- A two-decade-old experiment in the tropical rainforest of Sabah, Malaysian Borneo, is beginning to reveal that human-assisted restoration of logged forests can increase the speed of an ecosystem’s recovery.
- The researchers also found that planting a diverse suite of seedlings, instead of only one species, led in just one decade to greater biomass and forest complexity.
- The study provides more weight to the argument that greater forest species diversity in general — and specifically for restorations — delivers more ecosystem services, possibly including carbon sequestration.
- However, there is the possibility that the particular life cycle of the type of trees used in this study — hardwood tropical species from the Dipterocarpaceae family, chiefly found in Southeast Asia — could have especially enhanced diversity in this case.
In 2002, three researchers set out to conduct a large-scale experiment — both in terms of area and time. Their goal: to explore the role of tree diversity in the restoration of lowland rainforest. Now, 21 years later, early results are coming in and are described in a new study published in Science Advances.
The key finding: Human-assisted forest restoration can get better results than leaving nature to its own devices — an important result as humanity debates how best to restore the millions of hectares of forest lost to logging, conversion to agriculture and other causes.
The scientists began with 500 hectares (1,235 acres) of logged forest in Sabah, Malaysian Borneo, within the Malua Forest Reserve — a vast state-run selectively logged forest. They split those 500 hectares into 124 equally sized blocks. Some blocks they left alone — letting nature do the work of regrowth. In others, they planted a single tree species. In still others, they planted four species of trees, and in some, 16 species.

• • • • • • •

Required task — Reproduce word for word the stretch from "- The study" through "including carbon sequestration." in the text on the Borneo forest restoration experiment.

Data extract —

• • • • • • •

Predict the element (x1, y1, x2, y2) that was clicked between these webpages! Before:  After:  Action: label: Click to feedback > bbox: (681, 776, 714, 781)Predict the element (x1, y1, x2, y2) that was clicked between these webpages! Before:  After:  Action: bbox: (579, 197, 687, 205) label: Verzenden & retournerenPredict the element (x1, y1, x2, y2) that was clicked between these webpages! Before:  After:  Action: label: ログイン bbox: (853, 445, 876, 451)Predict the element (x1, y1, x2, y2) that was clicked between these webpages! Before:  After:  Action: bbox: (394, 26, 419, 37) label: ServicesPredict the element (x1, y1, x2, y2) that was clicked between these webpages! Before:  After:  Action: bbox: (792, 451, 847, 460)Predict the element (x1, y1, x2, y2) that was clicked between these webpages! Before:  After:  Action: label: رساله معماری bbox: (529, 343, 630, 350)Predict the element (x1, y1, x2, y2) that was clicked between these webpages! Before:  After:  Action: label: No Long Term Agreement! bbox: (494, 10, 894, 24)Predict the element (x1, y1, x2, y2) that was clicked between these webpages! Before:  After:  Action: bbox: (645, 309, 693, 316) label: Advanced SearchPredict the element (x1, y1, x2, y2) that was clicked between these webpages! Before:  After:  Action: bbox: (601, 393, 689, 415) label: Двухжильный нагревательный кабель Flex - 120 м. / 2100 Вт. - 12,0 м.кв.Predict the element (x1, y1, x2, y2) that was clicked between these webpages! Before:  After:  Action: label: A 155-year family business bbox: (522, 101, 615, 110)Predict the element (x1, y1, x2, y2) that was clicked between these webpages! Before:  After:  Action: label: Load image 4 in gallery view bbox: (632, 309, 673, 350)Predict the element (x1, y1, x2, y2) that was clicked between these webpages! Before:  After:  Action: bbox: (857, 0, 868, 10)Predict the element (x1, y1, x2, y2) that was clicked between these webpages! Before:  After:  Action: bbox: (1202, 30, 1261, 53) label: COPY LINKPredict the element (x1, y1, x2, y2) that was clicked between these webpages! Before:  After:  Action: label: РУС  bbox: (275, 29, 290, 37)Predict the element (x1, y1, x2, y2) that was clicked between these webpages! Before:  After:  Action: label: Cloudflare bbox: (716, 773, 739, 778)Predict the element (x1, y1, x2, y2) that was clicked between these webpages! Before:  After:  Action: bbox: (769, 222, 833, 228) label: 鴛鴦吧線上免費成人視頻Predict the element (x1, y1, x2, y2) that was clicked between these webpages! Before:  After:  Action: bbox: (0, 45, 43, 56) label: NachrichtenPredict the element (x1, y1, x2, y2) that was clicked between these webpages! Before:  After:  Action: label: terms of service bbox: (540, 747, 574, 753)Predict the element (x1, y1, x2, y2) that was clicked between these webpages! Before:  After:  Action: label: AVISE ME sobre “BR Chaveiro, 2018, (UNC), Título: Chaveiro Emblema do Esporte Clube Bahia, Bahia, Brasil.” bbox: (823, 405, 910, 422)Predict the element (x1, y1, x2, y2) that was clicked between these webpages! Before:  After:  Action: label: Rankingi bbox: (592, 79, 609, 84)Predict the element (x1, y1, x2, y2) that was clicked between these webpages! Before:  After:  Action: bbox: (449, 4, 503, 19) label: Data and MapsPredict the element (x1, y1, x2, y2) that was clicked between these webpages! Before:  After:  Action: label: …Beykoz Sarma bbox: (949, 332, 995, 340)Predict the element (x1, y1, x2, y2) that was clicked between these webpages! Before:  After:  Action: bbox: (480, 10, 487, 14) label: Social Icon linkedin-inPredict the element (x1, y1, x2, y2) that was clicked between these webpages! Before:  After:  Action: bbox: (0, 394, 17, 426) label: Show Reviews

• • • • • • •

Written reply —
- The study provides more weight to the argument that greater forest species diversity in general — and specifically for restorations — delivers more ecosystem services, possibly including carbon sequestration.